▸ **Your goal**
From the records below, copy every line that contains the word "agent".

▸ **Data to process**
────

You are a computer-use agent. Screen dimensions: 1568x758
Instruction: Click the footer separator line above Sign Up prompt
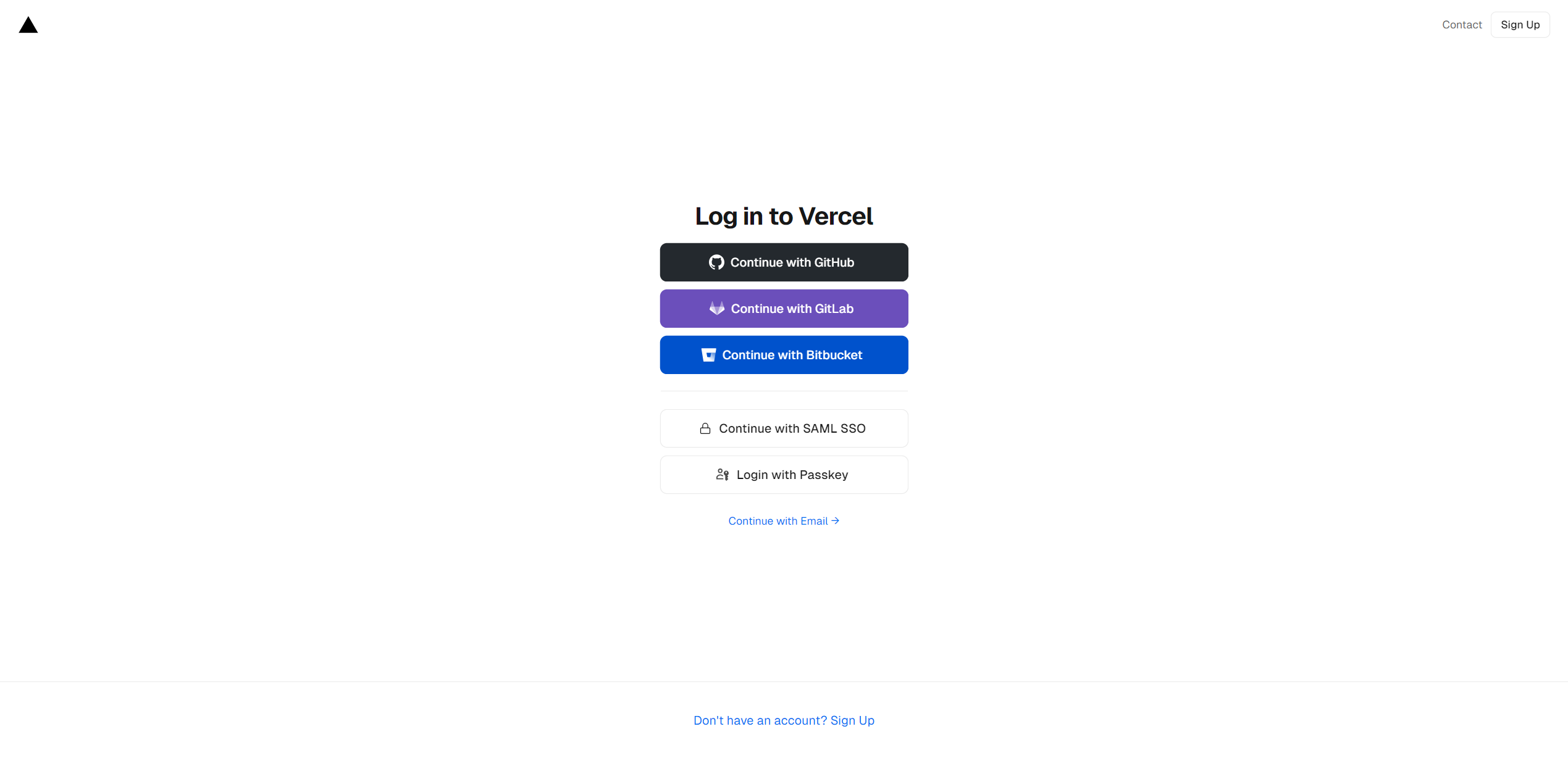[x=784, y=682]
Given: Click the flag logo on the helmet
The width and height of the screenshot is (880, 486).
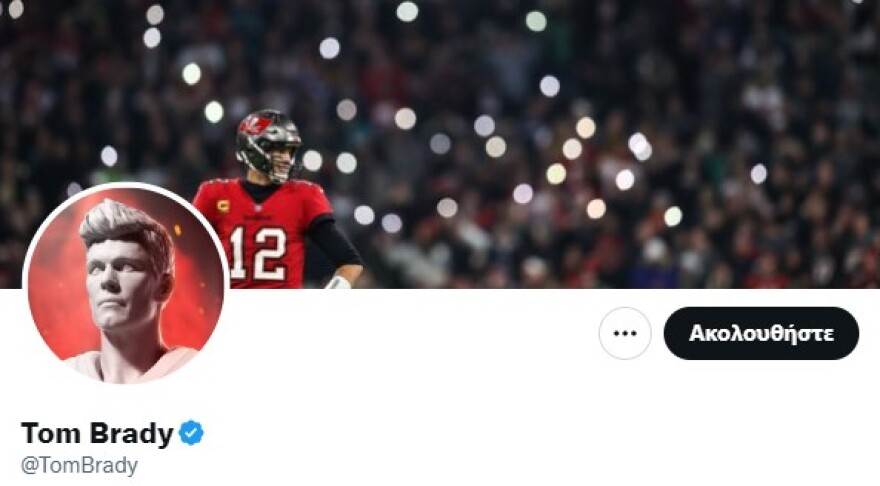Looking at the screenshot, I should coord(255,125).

────

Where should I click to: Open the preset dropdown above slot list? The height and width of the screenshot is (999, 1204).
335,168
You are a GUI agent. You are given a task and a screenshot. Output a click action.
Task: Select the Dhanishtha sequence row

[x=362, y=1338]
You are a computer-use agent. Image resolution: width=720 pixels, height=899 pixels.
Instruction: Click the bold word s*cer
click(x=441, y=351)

────

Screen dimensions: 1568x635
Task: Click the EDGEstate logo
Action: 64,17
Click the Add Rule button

────

▸ **Worked solution**
You are a computer-use agent. Screen dimensions: 1568x758
You are a GUI agent. You are given a task and a screenshot. Output a click action.
You are a computer-use agent. Image resolution: width=720 pixels, height=899 pixels.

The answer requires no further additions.